Citation. 327 U.S. 645 (1946)
Petitioner sued Respondents for negligence after their employee, Haney, died on the job from being hit in the back of the head.
When a jury has rendered a verdict, based on reasonable inferences of the evidence submitted, the facts may not be disputed by a reviewing court.
The administrator of the estate of L.E. Haney (Petitioner) sued trustees of the St. Louis-San Francisco Railway Company and Illinois Central Railroad Company (Respondents) for negligence following Haney’s death. Haney, a former switchman, was found dead on the job from an injury to the back of the head. Petitioner presented evidence that Haney was hit in the head by a mail hook negligently hanging from a passing train, and that the unlit and uneven ground negligently contributed to this dangerous workplace. Respondents presented evidence that Haney was murdered by an unknown assailant.

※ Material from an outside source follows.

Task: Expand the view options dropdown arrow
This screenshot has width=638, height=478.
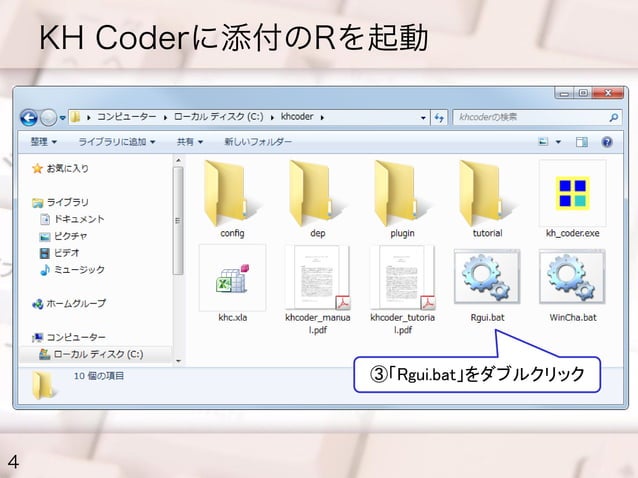Action: click(x=558, y=142)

Was sufficient evidence presented for the jury to reasonable infer that Respondents had acted negligently?
Yes, sufficient evidence was presented for the jury to make a reasonable inference in favor of the Petitioner. The lower court’s decision is reversed and remanded.
The Court determined that there for sufficient evidence of negligence regarding both whether Haney was struck in the head with the mail hook and whether the workplace was unsafe and dangerous for the jury to hear the case. Any additional evidence to the contrary became irrelevant after the jury made reasonable inferences based on the evidence and rendered a verdict, and thus could not be relitigated on appeal.